The third, maybe not so simple. Let’s see if I can help you. If the tracking ratio is disturbed unfavorably to the government then contract prices must be lowered. Doesn’t seem fair. Does it? COs call it price protection. The government calls it better buying power. You laugh all the way to the bank because you’re advertising and selling to the largest customer base in the entire world. Let them think they have control while you take three month exotic vacations and buy your employees luxury cars.
The tracking ratio must stay the same from the time of award and can be negotiated. I always told my vendors that 1.00 alleviates administrative burden but I would definitely agree to a funny number. Especially if it favored the government because they must like tracking and calculating data more than me but it could end up in backpayment if they forgot to track it for whatever reason.
For example,a tracking ratio of 1.00 means that prices are equal between the TC/BOA and contract pricing. Anything below means the government’s getting a better deal than the TC.
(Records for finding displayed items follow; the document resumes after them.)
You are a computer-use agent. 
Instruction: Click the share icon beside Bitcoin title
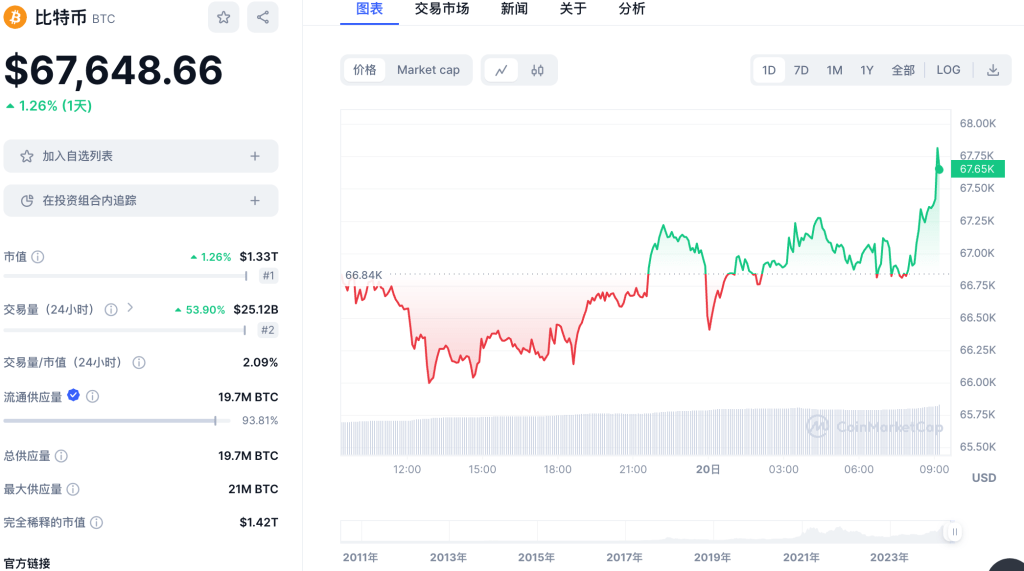263,17
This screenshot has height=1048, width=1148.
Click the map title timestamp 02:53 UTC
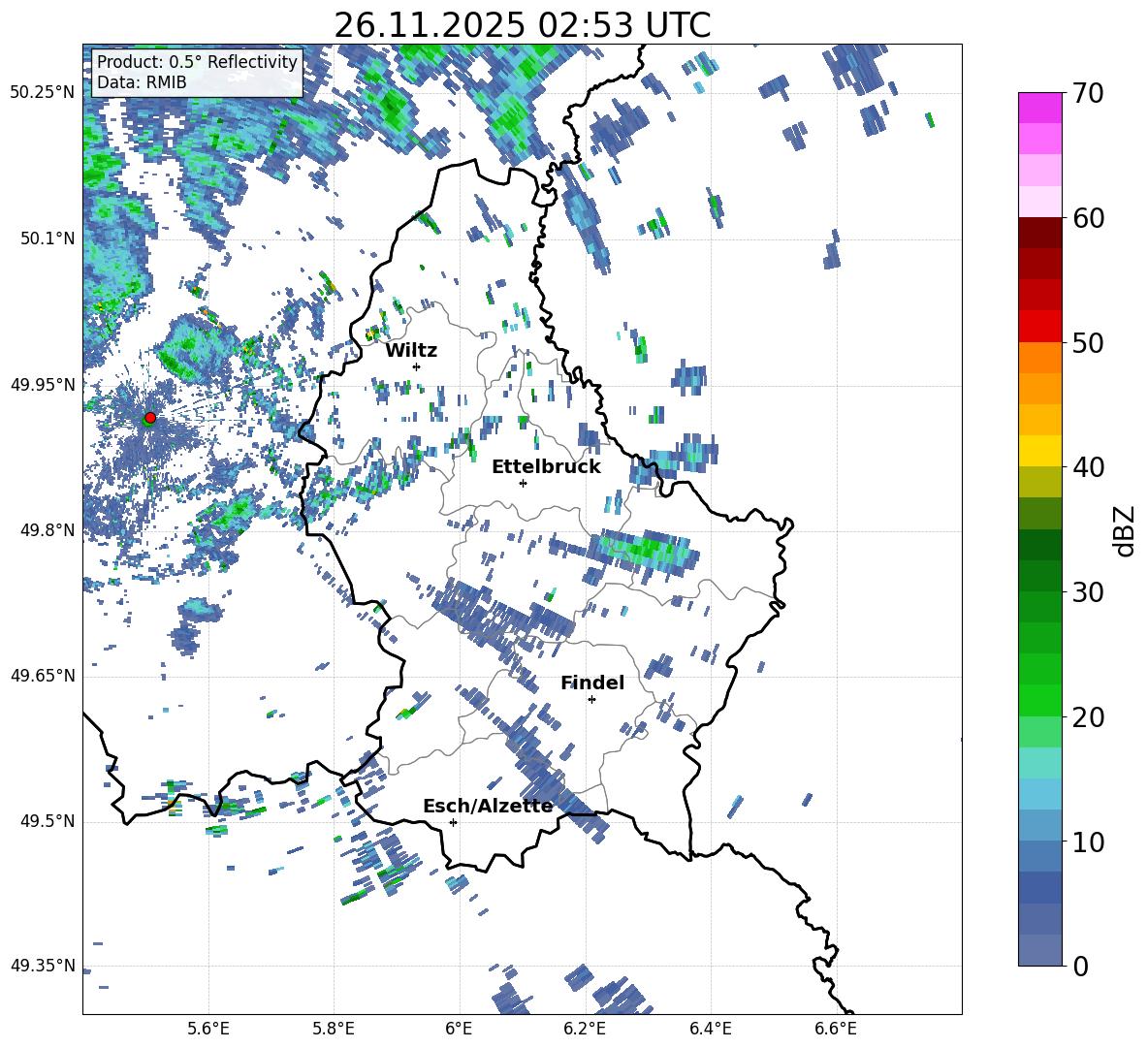tap(522, 25)
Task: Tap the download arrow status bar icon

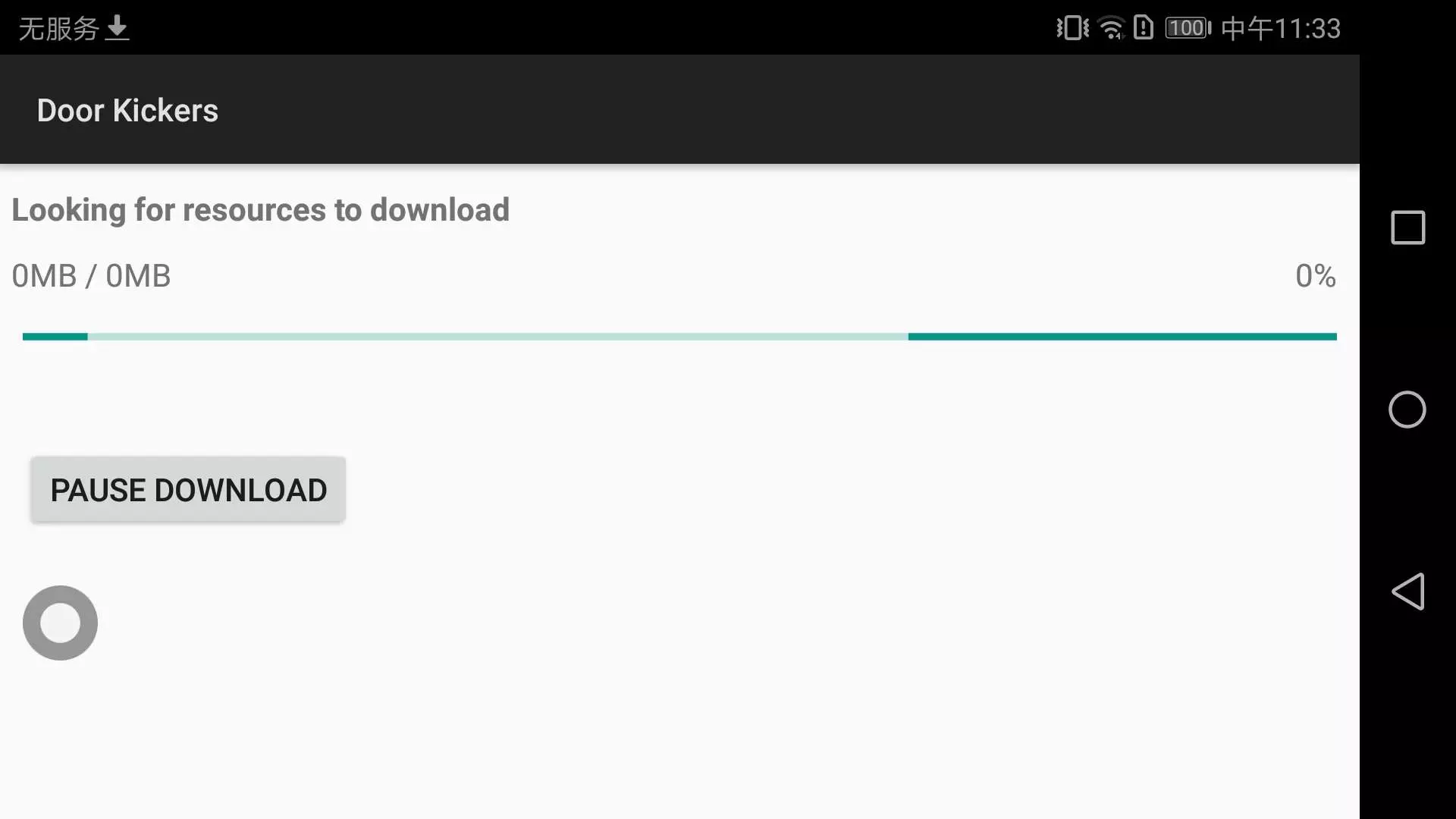Action: [118, 28]
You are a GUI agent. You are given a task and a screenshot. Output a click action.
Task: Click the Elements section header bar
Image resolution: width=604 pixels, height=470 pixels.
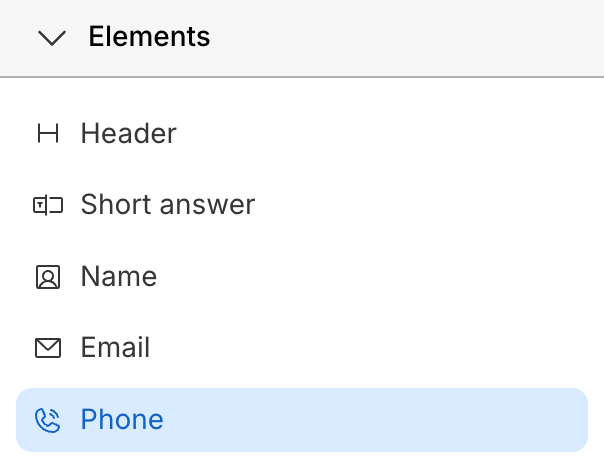(400, 38)
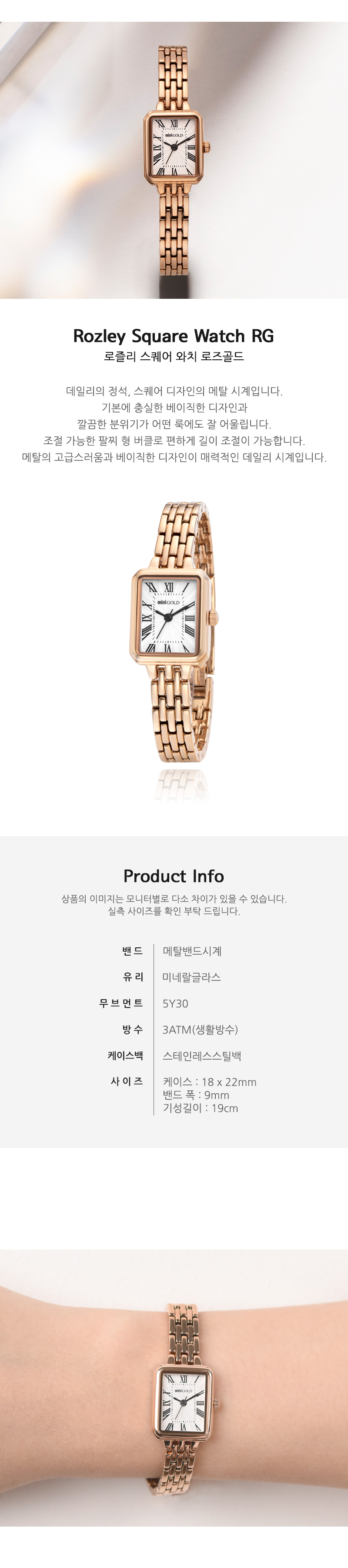Click the 3ATM(생활방수) waterproof value
The height and width of the screenshot is (1568, 348).
tap(200, 1029)
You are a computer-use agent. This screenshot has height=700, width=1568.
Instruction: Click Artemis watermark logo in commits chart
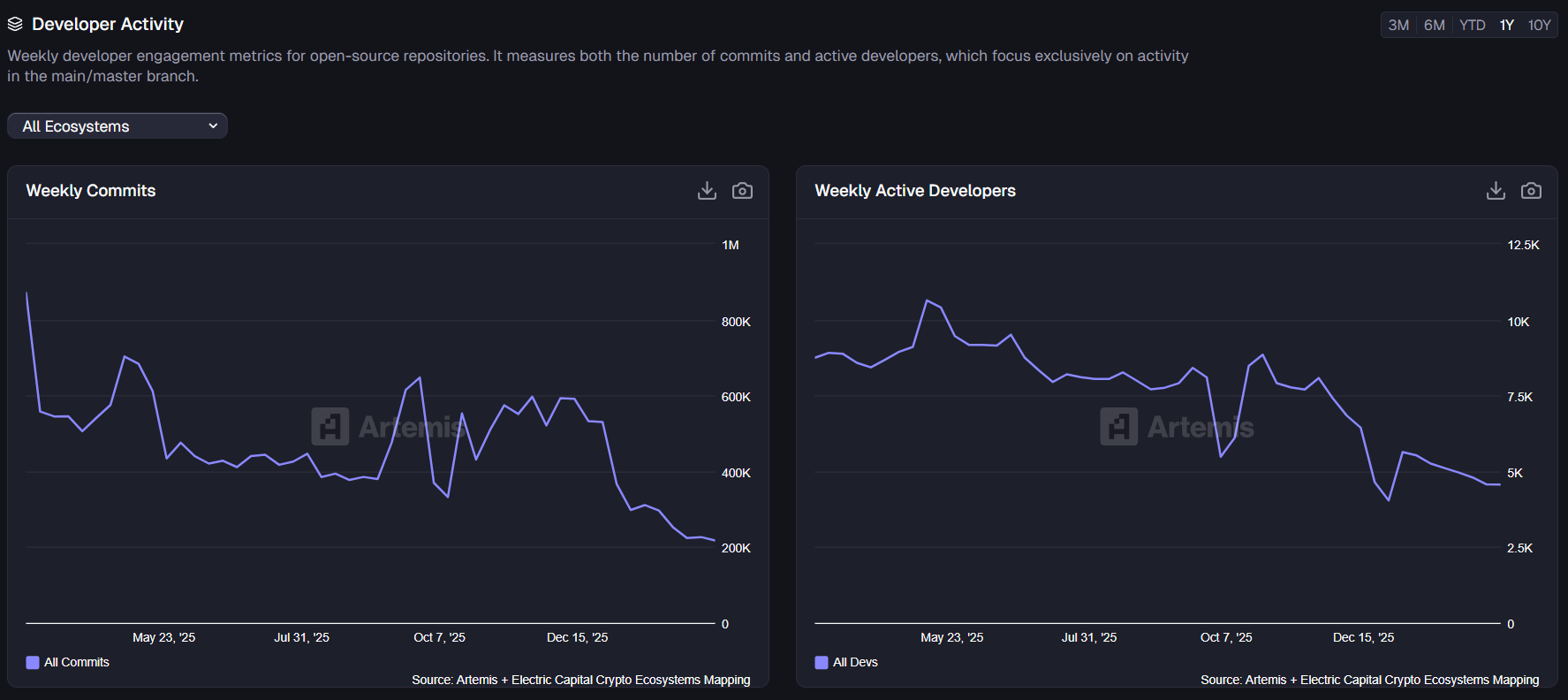pos(330,427)
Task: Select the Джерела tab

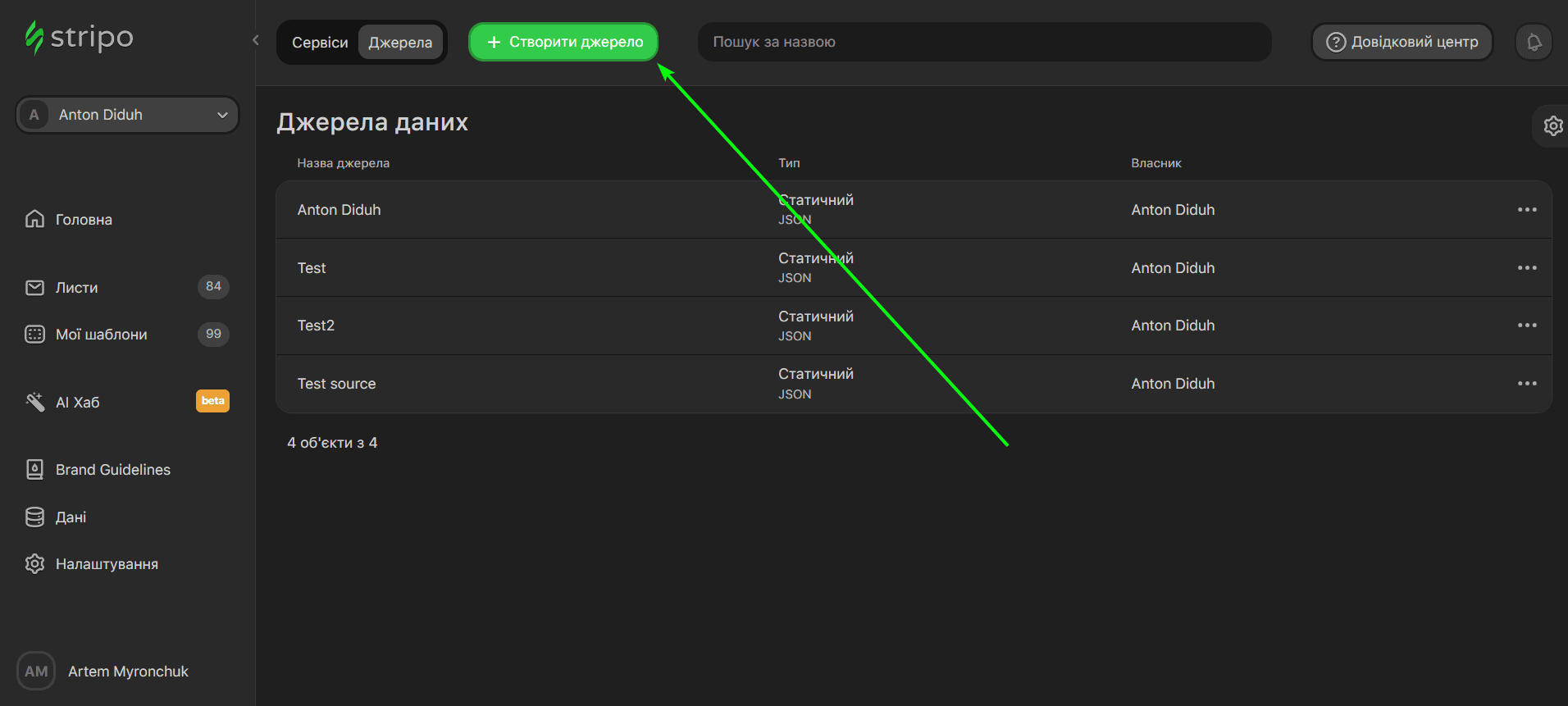Action: 400,43
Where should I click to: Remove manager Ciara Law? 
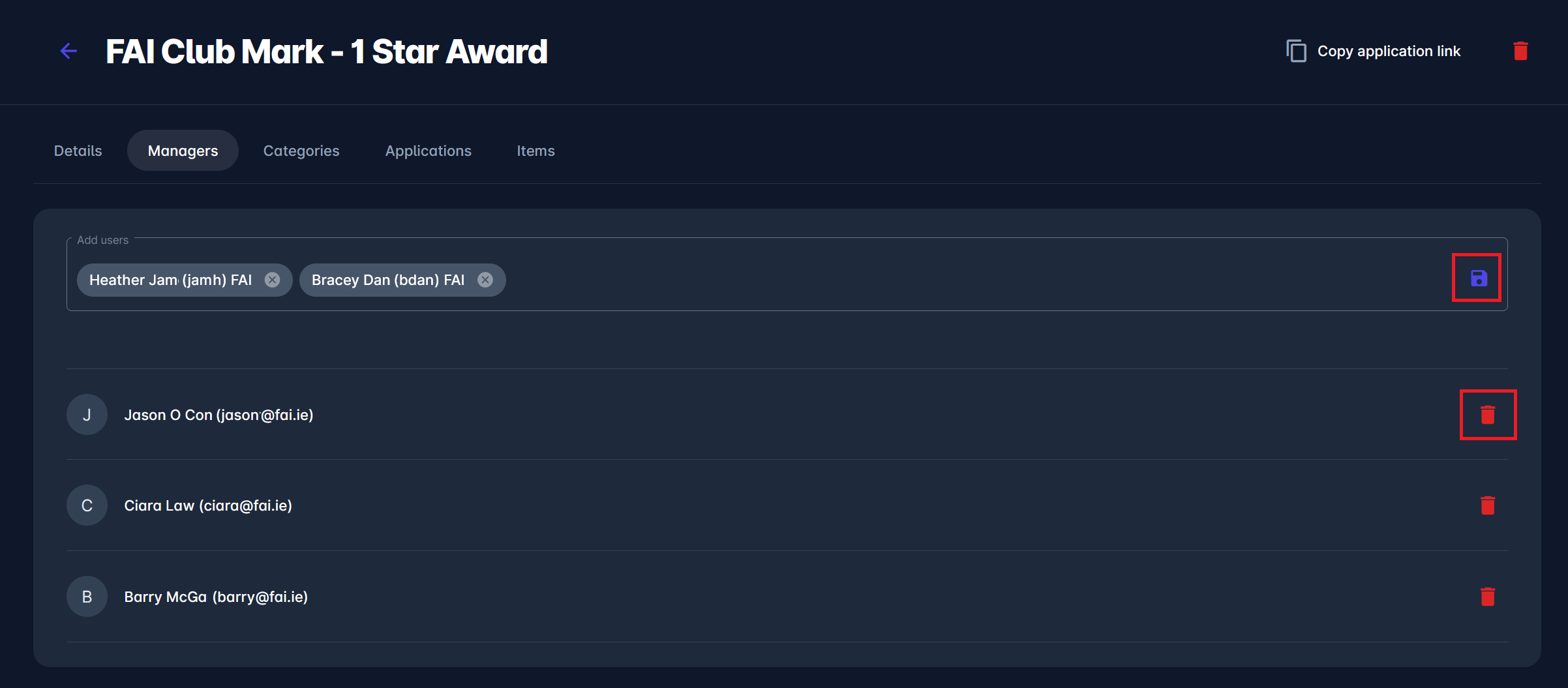pos(1488,505)
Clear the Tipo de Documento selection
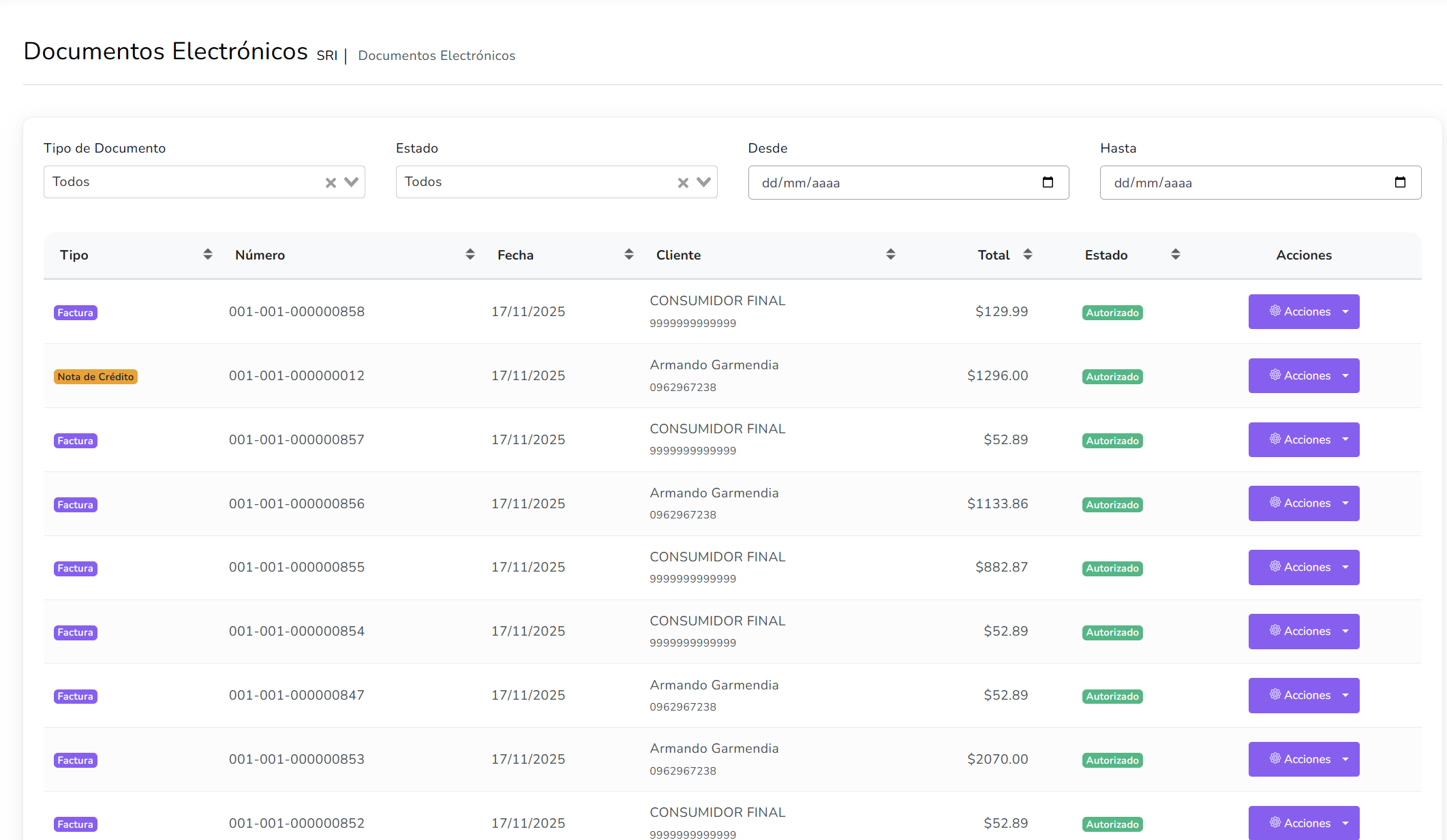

Now here’s an example of ratio disturbance that’s not disturbing. Thank Wayne Simpson. We were trained in-house the same way. Good job, Hannah Zerphey!
A ratio of 0.96 occurs when the TC price is $100 and the government price is $96. However, the ratio is disturbed if the item is sold at $98 by the TC. Whereas, the agreed to ratio must remain at 0.96 and not rise to 0.98 because the government discount is smaller than originally agreed to.
The price reduction must be designated upon company documents and displayed through company sales.
Keep in mind, if you don’t keep track then the government will and they have powerful software that crunches every number. We had training on that, too. I’ll never forget that because a gun wielding robber broke into my apartment, threaten to kill me, took a pee and walked out with my personal and government laptops the night before! Good thing God answers prayers because he neither saw my face or opened my bedroom door.